I got following warning
PerformanceWarning: DataFrame is highly fragmented. This is usually the result of calling
frame.insert
many times, which has poor performance. Consider using pd.concat instead. To get a de-fragmented frame, usenewframe = frame.copy()
when I tried to append multiple dataframes like
df1 = pd.DataFrame()
for file in files:
df = pd.read(file)
df['id'] = file # <---- this line causes the warning
df1 = df1.append(df, ignore_index =True)
I wonder if anyone can explain how copy() can avoid or reduce the fragment problem or suggest other different solutions to avoid the issues.

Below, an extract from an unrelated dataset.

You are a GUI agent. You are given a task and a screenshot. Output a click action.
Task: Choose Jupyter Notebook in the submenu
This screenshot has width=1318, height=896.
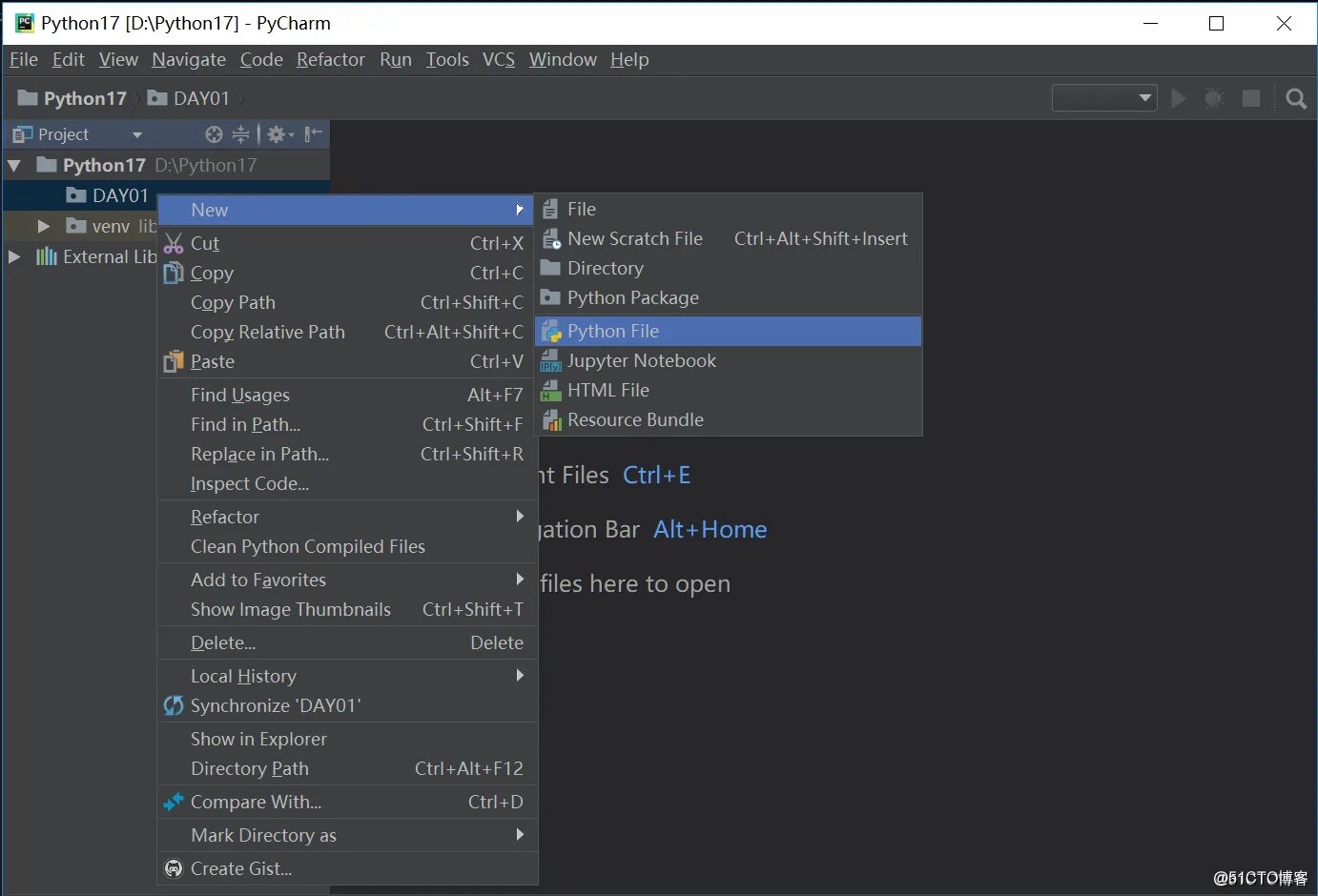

I tried to create a testing code to duplicate the problem but I don't see PerformanceWarning
with a testing dataset (random integers). The same code would continue to produce warning when reading in the real dataset. It looks like something triggered the issues in the real dataset.
import pandas as pd
import numpy as np
import os
import glob
rows = 35000
cols = 1900
def gen_data(rows, cols, num_files):
if not os.path.isdir('./data'):
os.mkdir('./data')
files = []
for i in range(num_files):
file = f'./data/{i}.pkl'
pd.DataFrame(
np.random.randint(1, 1_000, (rows, cols))
).to_pickle(file)
files.append(file)
return files
# Comment the first line to run real dataset, comment the second line will run the testing dataset
files = gen_data(rows, cols, 10) # testing dataset, runs okay
files = glob.glob('../pickles3/my_data_*.pickle') # real dataset, get performance warning
dfs = []
for file in files:
df = pd.read_pickle(file)
df['id'] = file
dfs.append(df)
dfs = pd.concat(dfs, ignore_index = True)